* WORK TO BE COMPLETED
Copy the material word for word, starting at the line containing "Select the Unrated category card" and running through the end of the material. Leave the pictures out.

== SUPPLIED RECORDS

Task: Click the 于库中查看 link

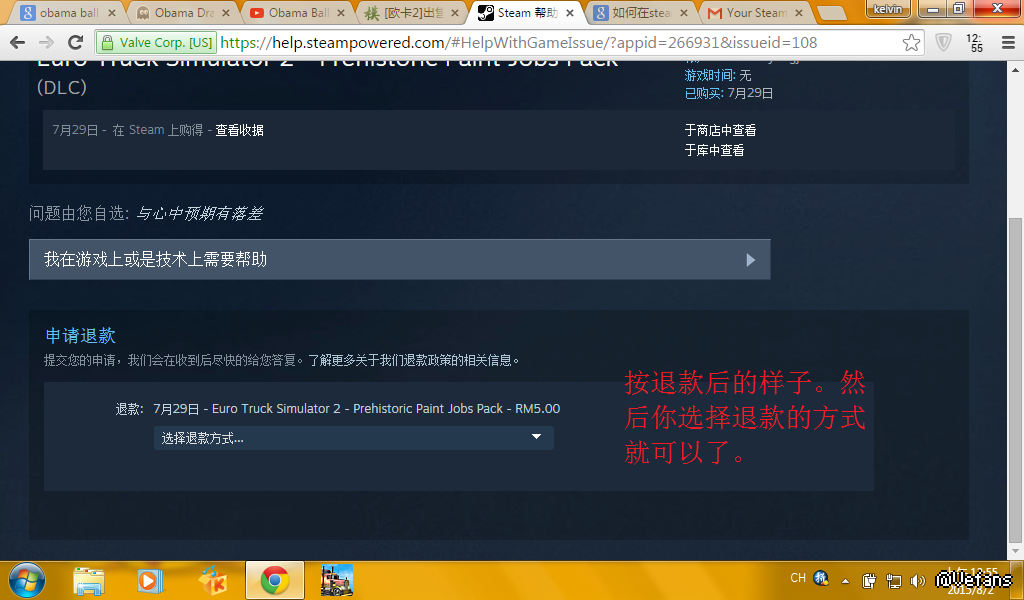Action: (x=714, y=150)
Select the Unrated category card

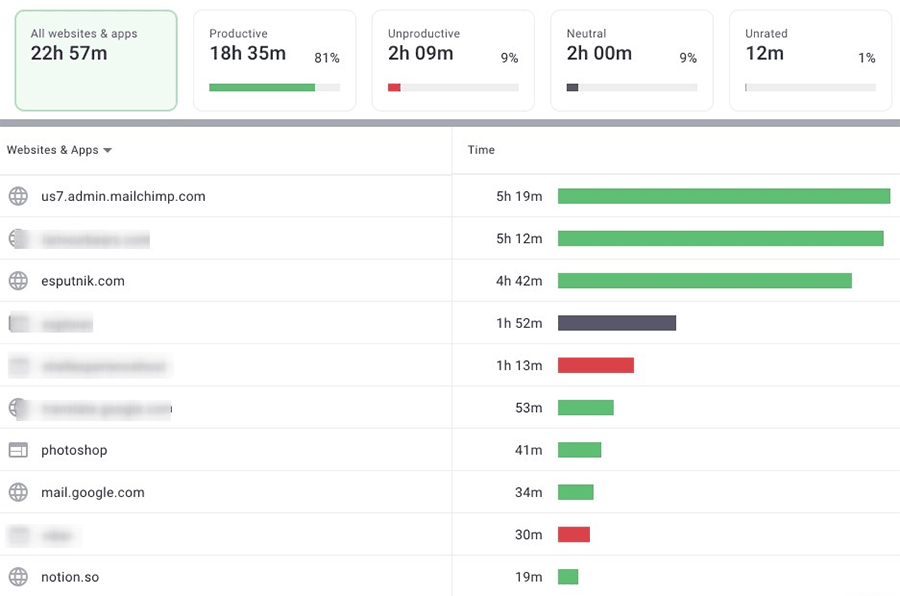click(x=810, y=60)
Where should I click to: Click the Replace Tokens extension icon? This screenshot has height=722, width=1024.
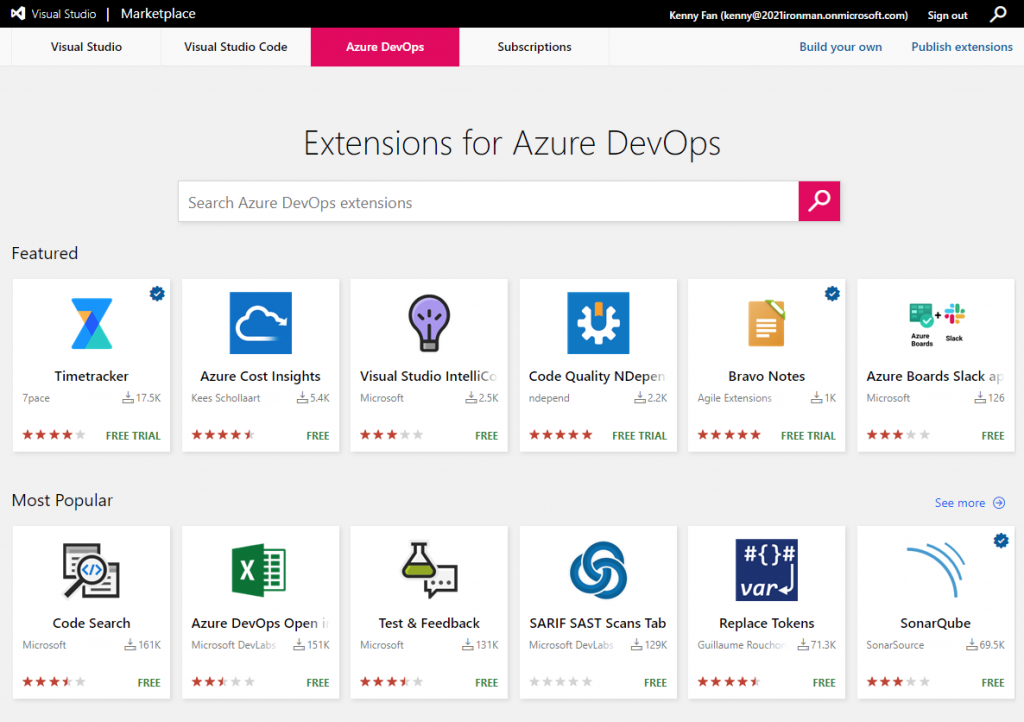tap(766, 570)
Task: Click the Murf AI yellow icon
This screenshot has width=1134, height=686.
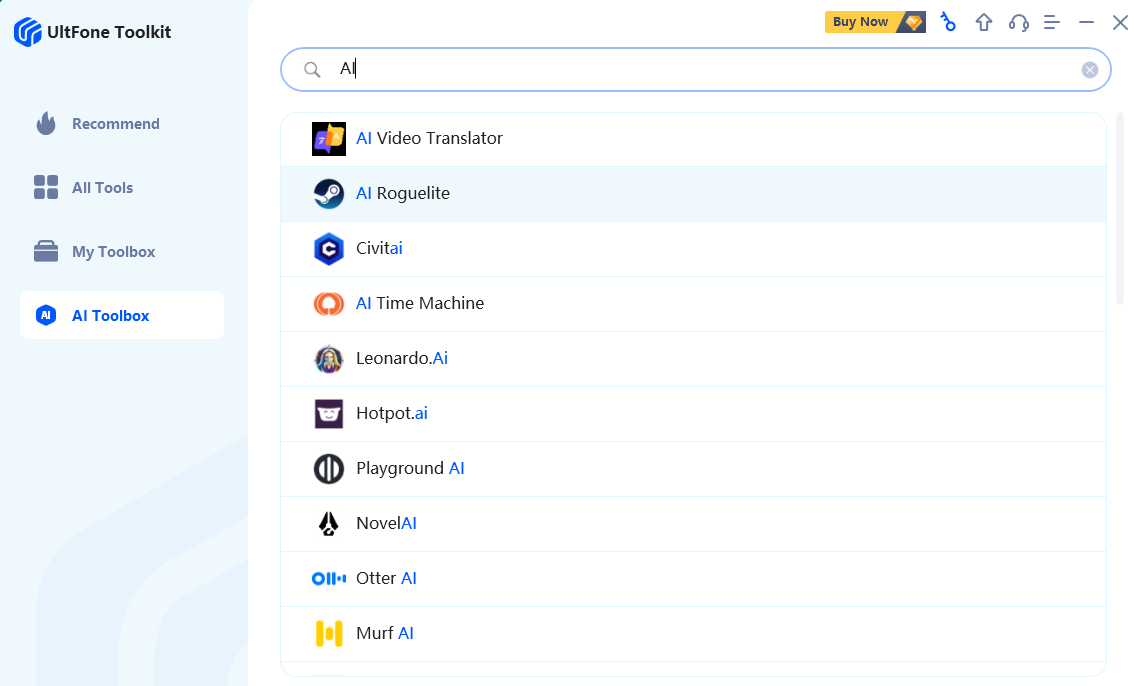Action: 329,633
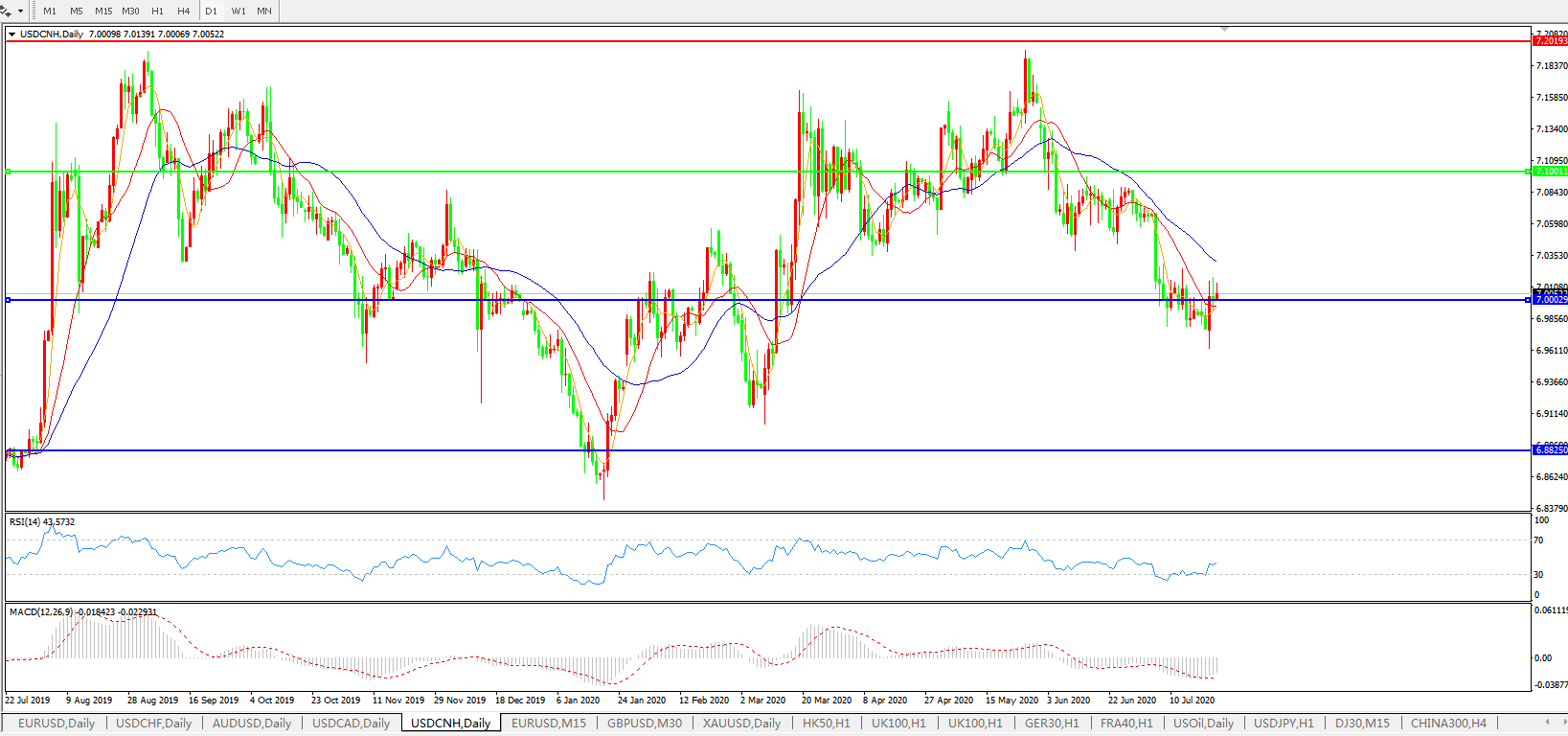Switch timeframe to M1
This screenshot has height=736, width=1568.
click(x=50, y=12)
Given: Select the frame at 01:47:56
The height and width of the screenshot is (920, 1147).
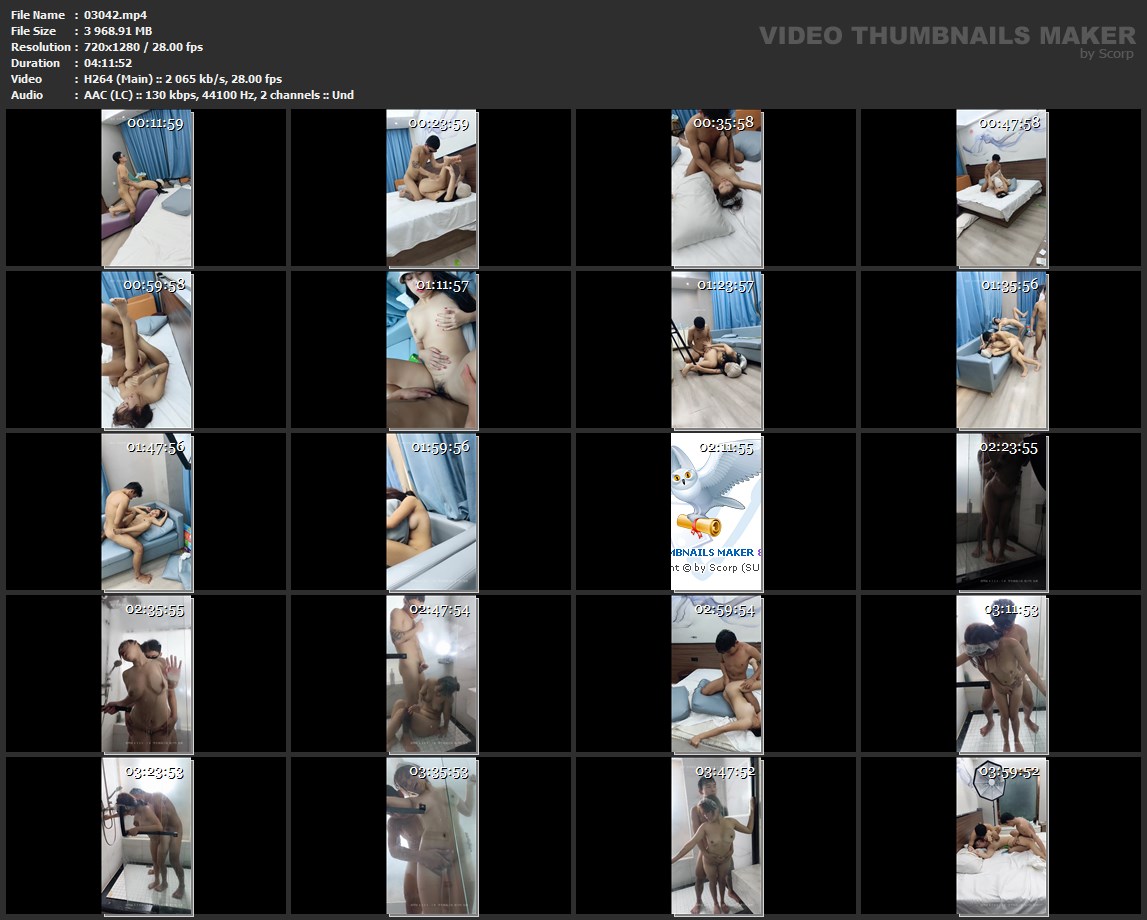Looking at the screenshot, I should tap(147, 512).
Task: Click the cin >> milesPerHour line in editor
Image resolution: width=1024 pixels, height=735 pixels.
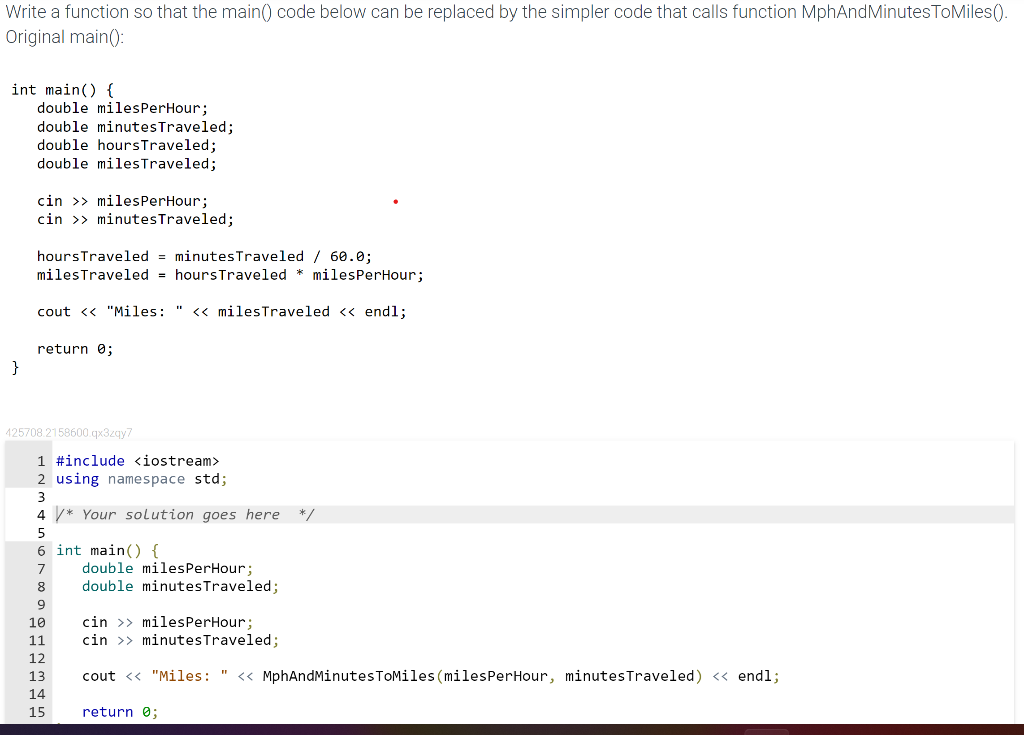Action: [167, 622]
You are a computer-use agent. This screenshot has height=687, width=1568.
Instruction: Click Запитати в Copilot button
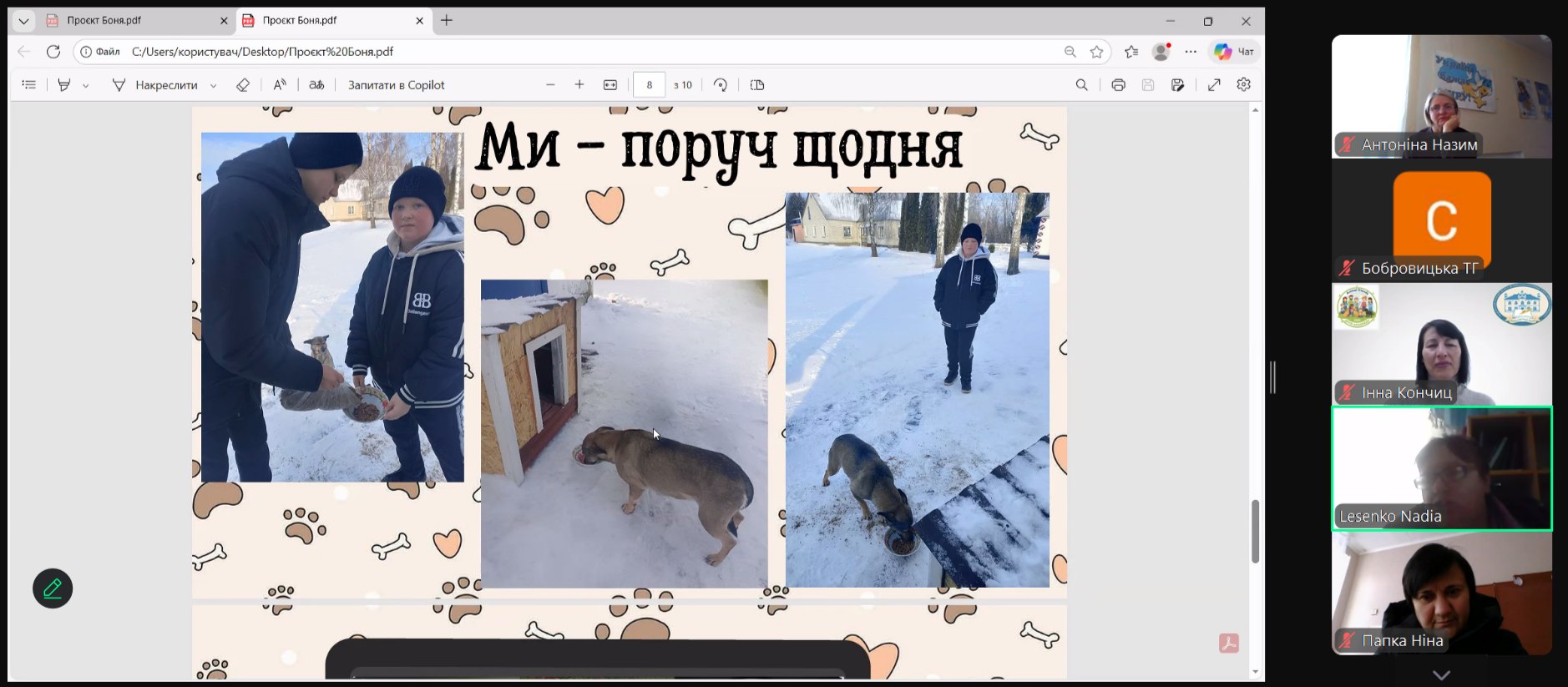[x=396, y=85]
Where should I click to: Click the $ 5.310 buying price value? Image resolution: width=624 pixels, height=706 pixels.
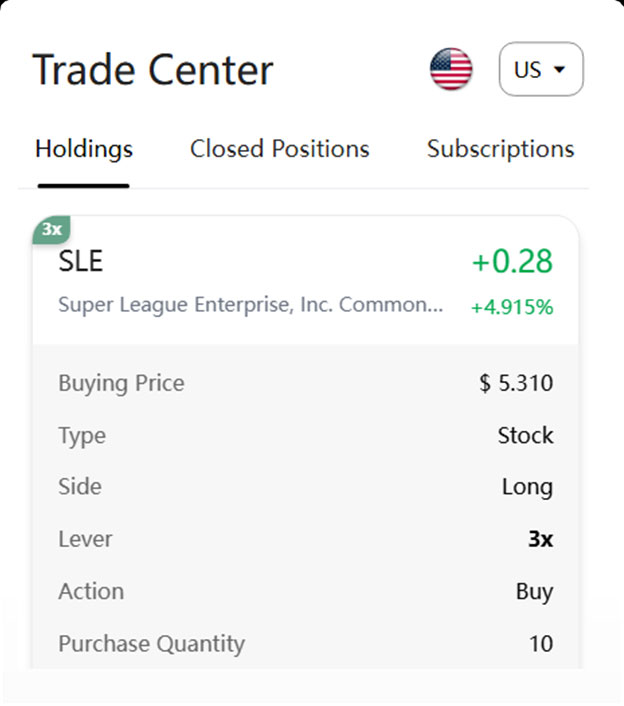[516, 383]
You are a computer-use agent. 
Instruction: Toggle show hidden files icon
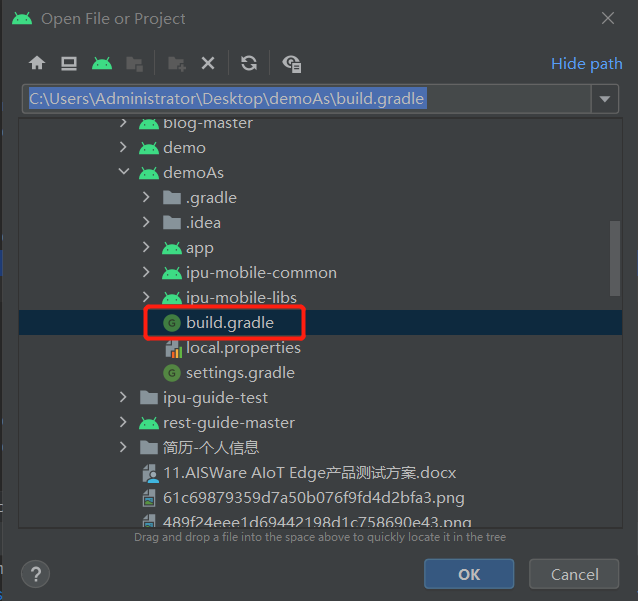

====

* ANSWER TO THE PROBLEM
Select the Unrated category card

click(x=810, y=60)
Where should I click to: Click the Replace Tokens extension icon? This screenshot has height=722, width=1024.
tap(766, 570)
Task: Click the Murf AI yellow icon
This screenshot has width=1134, height=686.
Action: 329,633
Switch timeframe to M1
This screenshot has height=736, width=1568.
click(x=50, y=12)
Given: Select the frame at 01:47:56
The height and width of the screenshot is (920, 1147).
Looking at the screenshot, I should tap(147, 512).
Task: Click the cin >> milesPerHour line in editor
Image resolution: width=1024 pixels, height=735 pixels.
Action: [167, 622]
You are a computer-use agent. This screenshot has height=687, width=1568.
Instruction: Click Запитати в Copilot button
[x=396, y=85]
Where should I click to: Click the $ 5.310 buying price value? Image resolution: width=624 pixels, height=706 pixels.
[516, 383]
You are a computer-use agent. 
Instruction: Toggle show hidden files icon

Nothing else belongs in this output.